### Instructions for the task
Reproduce the rows from the line that contains "How do I perform: Click the letter" through the line that contains "click(x=33, y=38)", putting "Keyword Research" in place of "Keyword Overview" and keeping everything else the same.

Records:
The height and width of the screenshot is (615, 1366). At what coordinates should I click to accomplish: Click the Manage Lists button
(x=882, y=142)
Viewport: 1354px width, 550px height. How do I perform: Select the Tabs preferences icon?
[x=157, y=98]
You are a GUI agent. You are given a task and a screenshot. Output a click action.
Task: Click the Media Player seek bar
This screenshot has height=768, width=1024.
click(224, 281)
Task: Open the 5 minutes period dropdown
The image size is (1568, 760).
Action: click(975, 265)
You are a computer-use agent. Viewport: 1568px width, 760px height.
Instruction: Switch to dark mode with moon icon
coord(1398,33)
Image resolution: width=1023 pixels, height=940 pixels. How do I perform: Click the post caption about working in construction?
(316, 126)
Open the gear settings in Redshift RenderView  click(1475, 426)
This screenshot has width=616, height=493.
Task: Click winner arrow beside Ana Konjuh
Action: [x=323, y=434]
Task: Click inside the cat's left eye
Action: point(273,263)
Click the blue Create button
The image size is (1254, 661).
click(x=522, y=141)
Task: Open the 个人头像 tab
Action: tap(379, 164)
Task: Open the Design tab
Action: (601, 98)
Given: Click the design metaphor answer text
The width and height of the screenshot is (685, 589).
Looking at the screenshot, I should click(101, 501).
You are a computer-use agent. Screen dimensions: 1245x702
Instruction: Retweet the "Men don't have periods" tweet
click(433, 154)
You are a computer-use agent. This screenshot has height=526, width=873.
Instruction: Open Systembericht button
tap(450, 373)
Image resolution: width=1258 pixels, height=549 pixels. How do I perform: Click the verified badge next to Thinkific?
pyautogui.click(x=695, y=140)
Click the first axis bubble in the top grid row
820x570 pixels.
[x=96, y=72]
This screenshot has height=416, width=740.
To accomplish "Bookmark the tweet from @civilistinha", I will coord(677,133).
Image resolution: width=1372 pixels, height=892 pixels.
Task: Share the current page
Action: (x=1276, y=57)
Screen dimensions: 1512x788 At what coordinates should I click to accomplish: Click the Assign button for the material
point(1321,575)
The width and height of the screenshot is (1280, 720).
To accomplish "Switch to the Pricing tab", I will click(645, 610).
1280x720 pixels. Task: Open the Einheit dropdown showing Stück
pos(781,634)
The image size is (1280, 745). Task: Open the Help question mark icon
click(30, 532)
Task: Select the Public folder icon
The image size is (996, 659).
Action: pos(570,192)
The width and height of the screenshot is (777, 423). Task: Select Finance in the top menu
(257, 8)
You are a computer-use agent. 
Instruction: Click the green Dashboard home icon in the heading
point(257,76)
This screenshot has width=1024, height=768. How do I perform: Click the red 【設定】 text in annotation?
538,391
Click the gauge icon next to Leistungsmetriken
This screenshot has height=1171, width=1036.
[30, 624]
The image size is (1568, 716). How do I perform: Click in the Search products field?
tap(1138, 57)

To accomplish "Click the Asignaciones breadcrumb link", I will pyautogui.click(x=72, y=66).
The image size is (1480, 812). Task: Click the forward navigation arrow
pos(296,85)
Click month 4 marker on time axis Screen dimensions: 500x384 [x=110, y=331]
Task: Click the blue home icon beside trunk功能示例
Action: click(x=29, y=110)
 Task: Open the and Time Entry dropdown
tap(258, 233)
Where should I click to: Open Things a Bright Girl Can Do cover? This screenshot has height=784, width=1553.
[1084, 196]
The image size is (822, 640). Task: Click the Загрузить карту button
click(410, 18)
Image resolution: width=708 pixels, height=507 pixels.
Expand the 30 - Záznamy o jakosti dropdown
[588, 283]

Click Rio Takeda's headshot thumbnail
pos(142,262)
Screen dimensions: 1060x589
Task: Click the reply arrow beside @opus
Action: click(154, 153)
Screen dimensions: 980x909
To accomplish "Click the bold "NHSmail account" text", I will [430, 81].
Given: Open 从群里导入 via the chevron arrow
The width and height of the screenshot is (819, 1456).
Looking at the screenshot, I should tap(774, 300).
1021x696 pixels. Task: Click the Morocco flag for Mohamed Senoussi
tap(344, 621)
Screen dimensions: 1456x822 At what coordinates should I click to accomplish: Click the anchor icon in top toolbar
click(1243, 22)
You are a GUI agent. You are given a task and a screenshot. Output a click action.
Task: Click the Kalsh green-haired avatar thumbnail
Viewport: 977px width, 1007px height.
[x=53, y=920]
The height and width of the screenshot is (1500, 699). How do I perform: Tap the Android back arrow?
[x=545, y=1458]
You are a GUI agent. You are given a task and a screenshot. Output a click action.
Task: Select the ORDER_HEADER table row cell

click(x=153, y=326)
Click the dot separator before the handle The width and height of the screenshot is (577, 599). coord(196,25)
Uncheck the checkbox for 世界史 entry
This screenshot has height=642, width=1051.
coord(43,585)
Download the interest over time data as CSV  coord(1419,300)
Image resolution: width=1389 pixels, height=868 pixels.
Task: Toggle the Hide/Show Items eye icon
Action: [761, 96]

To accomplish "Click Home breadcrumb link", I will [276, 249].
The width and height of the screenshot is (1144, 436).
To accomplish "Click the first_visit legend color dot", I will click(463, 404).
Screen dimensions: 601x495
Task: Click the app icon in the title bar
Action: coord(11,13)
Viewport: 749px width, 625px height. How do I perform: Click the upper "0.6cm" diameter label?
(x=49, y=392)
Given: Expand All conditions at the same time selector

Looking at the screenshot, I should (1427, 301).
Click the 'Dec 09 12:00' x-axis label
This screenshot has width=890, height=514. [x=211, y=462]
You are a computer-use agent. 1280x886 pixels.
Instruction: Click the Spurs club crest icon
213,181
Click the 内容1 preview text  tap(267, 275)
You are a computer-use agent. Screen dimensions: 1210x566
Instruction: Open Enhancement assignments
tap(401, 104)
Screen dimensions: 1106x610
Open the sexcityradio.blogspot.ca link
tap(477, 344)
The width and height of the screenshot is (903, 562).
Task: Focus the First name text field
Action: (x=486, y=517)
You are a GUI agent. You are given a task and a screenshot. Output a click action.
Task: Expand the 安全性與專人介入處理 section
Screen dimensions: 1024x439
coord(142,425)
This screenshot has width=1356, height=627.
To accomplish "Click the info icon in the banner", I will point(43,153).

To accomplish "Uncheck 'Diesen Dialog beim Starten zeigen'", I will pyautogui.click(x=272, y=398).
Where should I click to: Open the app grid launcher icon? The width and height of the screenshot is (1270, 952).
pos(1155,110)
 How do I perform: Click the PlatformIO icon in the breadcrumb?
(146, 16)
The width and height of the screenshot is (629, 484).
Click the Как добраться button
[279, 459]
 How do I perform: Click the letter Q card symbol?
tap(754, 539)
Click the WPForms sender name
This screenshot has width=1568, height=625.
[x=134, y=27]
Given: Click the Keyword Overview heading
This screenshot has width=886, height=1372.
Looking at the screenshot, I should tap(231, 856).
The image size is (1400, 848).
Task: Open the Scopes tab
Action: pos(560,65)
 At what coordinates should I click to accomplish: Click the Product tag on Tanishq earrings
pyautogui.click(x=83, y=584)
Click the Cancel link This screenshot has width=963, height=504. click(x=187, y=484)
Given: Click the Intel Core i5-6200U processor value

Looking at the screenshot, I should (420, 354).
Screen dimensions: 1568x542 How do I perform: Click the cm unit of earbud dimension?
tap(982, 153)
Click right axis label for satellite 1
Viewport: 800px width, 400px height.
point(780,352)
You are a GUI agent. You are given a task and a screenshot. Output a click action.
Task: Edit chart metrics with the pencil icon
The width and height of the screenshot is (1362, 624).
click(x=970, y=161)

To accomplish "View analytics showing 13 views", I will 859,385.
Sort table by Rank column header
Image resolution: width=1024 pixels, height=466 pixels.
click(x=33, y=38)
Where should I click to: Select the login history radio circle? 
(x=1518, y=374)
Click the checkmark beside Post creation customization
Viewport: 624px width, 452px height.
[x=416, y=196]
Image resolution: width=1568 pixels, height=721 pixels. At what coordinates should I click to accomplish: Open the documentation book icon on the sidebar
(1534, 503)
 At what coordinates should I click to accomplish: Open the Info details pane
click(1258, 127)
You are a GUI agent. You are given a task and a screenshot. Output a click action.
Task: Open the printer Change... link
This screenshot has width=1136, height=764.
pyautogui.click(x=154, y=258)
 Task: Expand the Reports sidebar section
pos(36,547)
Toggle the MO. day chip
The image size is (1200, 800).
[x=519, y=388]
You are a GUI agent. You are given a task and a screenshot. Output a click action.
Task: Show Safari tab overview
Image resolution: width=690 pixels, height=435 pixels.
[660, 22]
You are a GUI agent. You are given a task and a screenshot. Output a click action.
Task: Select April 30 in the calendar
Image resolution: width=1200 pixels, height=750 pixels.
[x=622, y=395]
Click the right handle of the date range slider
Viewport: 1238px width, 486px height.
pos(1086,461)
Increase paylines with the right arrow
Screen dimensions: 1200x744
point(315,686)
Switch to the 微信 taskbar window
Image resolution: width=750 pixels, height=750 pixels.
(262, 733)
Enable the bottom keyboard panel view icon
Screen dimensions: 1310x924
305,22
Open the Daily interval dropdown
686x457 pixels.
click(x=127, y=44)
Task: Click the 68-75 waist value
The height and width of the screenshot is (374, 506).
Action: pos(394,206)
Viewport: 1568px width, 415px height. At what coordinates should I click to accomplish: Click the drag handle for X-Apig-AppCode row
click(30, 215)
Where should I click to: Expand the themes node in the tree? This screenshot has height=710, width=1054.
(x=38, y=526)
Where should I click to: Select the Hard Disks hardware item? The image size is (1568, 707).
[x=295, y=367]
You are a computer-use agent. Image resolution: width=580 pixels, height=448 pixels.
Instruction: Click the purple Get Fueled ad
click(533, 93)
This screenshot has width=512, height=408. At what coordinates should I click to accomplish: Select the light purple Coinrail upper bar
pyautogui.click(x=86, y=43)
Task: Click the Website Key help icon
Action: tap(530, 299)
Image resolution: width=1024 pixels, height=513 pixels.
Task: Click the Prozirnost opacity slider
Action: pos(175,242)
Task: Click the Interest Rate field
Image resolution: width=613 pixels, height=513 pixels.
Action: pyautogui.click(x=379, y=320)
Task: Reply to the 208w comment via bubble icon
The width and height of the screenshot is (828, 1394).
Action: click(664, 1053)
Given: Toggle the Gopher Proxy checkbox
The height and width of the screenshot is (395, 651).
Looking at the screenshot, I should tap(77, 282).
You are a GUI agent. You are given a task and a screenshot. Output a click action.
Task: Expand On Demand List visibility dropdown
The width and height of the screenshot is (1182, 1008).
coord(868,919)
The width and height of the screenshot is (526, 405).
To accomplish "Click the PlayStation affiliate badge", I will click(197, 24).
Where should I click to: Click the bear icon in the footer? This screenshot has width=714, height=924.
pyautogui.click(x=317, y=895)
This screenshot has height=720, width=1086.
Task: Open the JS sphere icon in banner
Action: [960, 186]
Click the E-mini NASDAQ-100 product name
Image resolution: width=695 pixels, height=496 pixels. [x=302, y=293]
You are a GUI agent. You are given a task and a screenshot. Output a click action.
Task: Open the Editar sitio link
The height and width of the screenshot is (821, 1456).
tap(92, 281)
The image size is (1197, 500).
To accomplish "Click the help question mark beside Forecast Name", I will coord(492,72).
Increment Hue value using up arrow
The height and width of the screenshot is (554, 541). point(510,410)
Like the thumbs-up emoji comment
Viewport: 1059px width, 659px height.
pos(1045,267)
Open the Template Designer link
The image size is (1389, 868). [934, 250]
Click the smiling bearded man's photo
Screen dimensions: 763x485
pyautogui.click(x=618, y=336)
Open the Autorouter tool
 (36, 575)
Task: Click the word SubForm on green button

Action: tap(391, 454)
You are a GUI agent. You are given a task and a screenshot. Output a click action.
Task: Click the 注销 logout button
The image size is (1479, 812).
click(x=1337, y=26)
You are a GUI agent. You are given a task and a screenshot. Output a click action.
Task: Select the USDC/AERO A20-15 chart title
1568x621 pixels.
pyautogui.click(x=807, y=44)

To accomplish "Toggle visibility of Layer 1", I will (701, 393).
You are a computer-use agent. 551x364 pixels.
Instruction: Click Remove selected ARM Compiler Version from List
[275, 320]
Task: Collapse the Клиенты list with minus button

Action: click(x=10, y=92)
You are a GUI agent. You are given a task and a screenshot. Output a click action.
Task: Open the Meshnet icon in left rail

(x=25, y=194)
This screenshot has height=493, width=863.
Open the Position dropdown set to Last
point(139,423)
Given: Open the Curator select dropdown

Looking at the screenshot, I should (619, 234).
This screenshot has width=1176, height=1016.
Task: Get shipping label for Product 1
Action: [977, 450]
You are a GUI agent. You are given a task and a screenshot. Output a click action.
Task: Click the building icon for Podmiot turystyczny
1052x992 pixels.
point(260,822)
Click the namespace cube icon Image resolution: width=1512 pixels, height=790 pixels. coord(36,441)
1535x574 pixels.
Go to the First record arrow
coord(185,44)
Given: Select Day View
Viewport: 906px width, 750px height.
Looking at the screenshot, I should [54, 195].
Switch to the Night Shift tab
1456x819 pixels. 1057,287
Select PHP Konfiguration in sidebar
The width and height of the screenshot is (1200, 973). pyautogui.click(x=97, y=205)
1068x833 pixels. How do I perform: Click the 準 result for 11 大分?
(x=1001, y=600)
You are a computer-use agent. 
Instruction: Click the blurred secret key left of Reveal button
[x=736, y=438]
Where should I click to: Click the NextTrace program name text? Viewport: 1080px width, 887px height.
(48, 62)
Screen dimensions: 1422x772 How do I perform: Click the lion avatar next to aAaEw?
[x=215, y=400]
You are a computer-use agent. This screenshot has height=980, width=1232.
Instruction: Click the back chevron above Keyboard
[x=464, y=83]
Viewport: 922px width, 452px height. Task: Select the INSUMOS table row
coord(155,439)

### Solution
 How do I perform: Click the letter Q card symbol?
tap(754, 539)
Click the WPForms sender name
This screenshot has width=1568, height=625.
[x=134, y=27]
Given: Click the Keyword Research heading
This screenshot has width=886, height=1372.
Looking at the screenshot, I should tap(231, 856).
The image size is (1400, 848).
Task: Open the Scopes tab
Action: pos(560,65)
 At what coordinates should I click to accomplish: Click the Product tag on Tanishq earrings
pyautogui.click(x=83, y=584)
Click the Cancel link This screenshot has width=963, height=504. click(x=187, y=484)
Given: Click the Intel Core i5-6200U processor value

Looking at the screenshot, I should (420, 354).
Screen dimensions: 1568x542 How do I perform: Click the cm unit of earbud dimension?
tap(982, 153)
Click right axis label for satellite 1
Viewport: 800px width, 400px height.
point(780,352)
You are a GUI agent. You are given a task and a screenshot. Output a click action.
Task: Edit chart metrics with the pencil icon
The width and height of the screenshot is (1362, 624).
click(x=970, y=161)

To accomplish "View analytics showing 13 views", I will 859,385.
Sort table by Rank column header
Image resolution: width=1024 pixels, height=466 pixels.
click(x=33, y=38)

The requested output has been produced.